Segment Start: Data extract
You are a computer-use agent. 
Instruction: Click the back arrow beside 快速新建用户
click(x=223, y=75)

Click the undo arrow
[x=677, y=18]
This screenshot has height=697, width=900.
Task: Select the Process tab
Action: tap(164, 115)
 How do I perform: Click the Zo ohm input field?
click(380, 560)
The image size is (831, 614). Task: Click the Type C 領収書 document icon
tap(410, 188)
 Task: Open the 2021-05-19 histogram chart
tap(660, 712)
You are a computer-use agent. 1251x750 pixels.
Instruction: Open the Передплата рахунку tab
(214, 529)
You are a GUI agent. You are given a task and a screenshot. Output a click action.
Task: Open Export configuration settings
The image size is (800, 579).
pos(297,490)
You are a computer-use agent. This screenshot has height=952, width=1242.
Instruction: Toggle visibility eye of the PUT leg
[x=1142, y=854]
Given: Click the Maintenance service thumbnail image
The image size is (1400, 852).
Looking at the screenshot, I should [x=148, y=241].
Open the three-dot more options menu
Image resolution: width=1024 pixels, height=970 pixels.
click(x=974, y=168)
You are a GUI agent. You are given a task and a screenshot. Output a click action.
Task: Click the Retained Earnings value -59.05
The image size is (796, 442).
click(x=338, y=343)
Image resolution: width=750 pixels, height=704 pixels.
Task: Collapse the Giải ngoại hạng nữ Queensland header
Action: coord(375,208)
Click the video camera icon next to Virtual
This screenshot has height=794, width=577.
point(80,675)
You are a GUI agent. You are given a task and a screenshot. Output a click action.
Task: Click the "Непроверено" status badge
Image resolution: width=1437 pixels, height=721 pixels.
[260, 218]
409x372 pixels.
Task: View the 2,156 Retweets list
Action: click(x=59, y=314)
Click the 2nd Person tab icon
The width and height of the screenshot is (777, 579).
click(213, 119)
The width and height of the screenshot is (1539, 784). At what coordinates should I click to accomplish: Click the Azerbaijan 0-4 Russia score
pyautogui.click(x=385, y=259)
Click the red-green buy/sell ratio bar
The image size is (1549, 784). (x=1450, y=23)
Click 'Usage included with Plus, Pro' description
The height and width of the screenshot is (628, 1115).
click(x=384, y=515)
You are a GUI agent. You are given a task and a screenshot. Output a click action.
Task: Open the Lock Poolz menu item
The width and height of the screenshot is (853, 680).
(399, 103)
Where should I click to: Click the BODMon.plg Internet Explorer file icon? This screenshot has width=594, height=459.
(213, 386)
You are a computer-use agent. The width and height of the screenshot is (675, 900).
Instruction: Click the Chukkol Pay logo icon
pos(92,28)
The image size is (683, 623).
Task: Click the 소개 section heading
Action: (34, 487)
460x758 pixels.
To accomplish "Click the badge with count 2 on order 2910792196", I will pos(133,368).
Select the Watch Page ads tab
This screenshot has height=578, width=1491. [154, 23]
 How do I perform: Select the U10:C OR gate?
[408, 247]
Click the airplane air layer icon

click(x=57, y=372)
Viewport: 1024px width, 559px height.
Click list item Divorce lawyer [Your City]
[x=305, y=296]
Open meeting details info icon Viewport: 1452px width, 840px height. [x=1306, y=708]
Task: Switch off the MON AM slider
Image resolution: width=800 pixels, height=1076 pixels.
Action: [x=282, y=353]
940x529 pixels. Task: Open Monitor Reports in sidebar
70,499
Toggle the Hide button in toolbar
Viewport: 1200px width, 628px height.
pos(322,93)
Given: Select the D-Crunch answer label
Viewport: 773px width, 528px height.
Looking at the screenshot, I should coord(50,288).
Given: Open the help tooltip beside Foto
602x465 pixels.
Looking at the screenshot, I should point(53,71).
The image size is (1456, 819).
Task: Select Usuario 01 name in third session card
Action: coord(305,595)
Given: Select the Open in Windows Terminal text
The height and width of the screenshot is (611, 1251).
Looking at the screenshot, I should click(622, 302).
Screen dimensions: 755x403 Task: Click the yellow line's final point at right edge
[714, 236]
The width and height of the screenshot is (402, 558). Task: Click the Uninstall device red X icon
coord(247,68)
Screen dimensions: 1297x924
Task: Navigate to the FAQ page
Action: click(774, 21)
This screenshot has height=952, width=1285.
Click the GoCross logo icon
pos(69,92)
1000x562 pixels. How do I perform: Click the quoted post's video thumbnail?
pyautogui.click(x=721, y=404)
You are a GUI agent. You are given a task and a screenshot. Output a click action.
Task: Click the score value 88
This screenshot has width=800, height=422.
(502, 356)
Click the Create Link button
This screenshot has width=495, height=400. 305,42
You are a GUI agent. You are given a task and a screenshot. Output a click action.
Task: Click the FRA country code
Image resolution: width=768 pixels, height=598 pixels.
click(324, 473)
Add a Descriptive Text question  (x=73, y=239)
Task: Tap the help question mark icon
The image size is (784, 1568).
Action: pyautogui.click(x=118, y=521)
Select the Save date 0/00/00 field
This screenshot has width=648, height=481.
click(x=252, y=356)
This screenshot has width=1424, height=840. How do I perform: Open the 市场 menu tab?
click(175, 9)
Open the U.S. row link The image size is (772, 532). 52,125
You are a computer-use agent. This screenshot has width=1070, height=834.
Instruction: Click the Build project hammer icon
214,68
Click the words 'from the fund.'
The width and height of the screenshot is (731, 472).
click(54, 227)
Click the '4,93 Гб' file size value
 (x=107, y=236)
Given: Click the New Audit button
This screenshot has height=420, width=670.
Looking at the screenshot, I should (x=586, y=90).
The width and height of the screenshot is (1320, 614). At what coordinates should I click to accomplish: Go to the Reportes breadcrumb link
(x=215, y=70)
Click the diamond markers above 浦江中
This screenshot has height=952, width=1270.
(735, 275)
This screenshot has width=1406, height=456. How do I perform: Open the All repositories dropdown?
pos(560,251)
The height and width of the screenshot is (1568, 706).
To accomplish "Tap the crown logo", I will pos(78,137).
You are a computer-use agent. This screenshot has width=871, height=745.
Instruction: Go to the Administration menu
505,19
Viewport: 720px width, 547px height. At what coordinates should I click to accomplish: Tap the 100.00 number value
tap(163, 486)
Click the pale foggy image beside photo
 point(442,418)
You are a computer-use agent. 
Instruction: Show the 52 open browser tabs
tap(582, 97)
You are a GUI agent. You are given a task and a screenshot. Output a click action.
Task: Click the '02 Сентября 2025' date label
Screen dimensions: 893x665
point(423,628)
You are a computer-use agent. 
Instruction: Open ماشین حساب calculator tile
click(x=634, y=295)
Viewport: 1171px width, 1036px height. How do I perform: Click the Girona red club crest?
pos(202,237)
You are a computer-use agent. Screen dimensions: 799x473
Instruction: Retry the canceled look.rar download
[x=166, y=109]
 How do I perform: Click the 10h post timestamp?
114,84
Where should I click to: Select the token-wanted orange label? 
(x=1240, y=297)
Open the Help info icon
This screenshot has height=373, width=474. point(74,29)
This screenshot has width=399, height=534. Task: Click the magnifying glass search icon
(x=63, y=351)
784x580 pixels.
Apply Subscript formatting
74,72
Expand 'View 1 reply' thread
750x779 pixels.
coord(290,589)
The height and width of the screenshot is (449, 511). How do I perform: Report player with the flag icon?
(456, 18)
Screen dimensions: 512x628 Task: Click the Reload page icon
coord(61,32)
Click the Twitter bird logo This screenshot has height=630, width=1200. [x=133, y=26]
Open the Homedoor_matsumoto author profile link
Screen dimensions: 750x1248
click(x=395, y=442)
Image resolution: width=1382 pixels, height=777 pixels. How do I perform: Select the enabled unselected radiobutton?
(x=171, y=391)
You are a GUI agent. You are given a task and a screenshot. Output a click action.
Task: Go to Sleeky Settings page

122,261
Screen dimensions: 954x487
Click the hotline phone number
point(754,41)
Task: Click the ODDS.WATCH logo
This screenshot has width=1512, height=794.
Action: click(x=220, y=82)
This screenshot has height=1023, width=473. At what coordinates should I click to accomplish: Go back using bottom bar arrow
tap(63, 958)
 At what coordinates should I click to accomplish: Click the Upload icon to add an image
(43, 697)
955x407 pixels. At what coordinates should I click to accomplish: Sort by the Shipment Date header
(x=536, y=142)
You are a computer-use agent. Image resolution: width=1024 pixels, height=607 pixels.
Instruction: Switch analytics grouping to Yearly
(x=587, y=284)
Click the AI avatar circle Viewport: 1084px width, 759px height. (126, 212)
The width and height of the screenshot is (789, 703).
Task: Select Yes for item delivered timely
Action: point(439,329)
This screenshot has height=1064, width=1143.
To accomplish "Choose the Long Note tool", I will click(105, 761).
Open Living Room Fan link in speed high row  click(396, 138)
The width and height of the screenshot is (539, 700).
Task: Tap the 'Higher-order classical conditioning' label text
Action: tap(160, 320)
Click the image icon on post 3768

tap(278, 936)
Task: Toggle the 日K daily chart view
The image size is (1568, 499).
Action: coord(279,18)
Segment End: Data extract
• What needs to be done:
Which lines in the records above contain the word "question"? Return each of them.

• Completed exercise:
Add a Descriptive Text question  (x=73, y=239)
Task: Tap the help question mark icon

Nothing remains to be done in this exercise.